The limiting cable 2 can be a steel cable, has certain bending capacity and certain rigidity, and prevents the annular mass hammer 1 from impacting the fixing clamp 3 when moving. The viscoelastic layer 13 may use damping rubber.
An anti-collision insulating sleeve 4 is further arranged in the inner hole of the viscoelastic layer 13 in a penetrating mode, the outer diameter of the anti-collision insulating sleeve 4 is smaller than the hole diameter of the inner hole of the viscoelastic layer 13, and an annular gap is formed between the anti-collision insulating sleeve 4 and the viscoelastic layer 13. The length of the anti-collision insulating sleeve 4 is not less than the length of the inner hole of the annular mass hammer 1. The anti-collision insulating sleeve 4 comprises an insulating layer and a reinforcing layer which are distributed from inside to outside.

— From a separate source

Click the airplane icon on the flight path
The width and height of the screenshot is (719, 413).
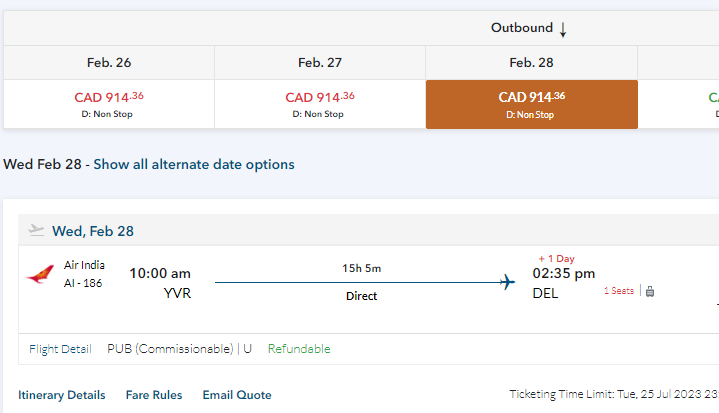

As shown in fig. 4, the above-mentioned conductor damper is mounted on the conductor 5 to form a conductor vibration suppressing structure. Two anti-collision insulating sleeves 4 are fixedly sleeved on the lead 5, and the two anti-collision insulating sleeves 4 are arranged at intervals. Each anti-collision insulating sleeve 4 is sleeved with an annular mass hammer 1, and the fixing clamp 3 is clamped on a lead 5 between the two annular mass hammers 1. The spacing cable 2 and the conducting wire 5 are spaced apart from each other.

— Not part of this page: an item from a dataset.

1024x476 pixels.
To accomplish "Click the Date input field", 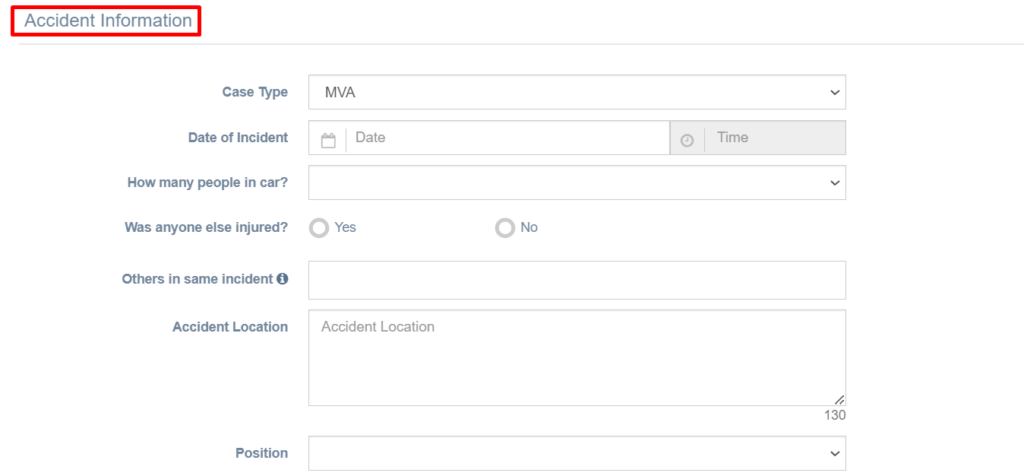I will click(507, 138).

When the lead 5 vibrates in any direction, the annular mass hammer 1 provides an opposite inertia force under the action of inertia, when the vibration amplitude is large, the inner side of the annular mass hammer 1 collides with the lead 5, so that the vibration is further suppressed, and the annular mass hammer 1 surrounds the lead, so that the vertical, transverse and torsional vibration of the lead 5 can be controlled. Energy consumption is achieved through collision between the annular mass hammer 1 and the conducting wire 5 and internal friction of the steel cable for hanging the annular mass hammer 1, and compared with a traditional damper, the energy consumption effect is improved.
In actual use, four working frequencies can be obtained by arranging two annular mass hammers 1 with different masses and changing the length of the steel cable, so that a better vibration control effect is achieved.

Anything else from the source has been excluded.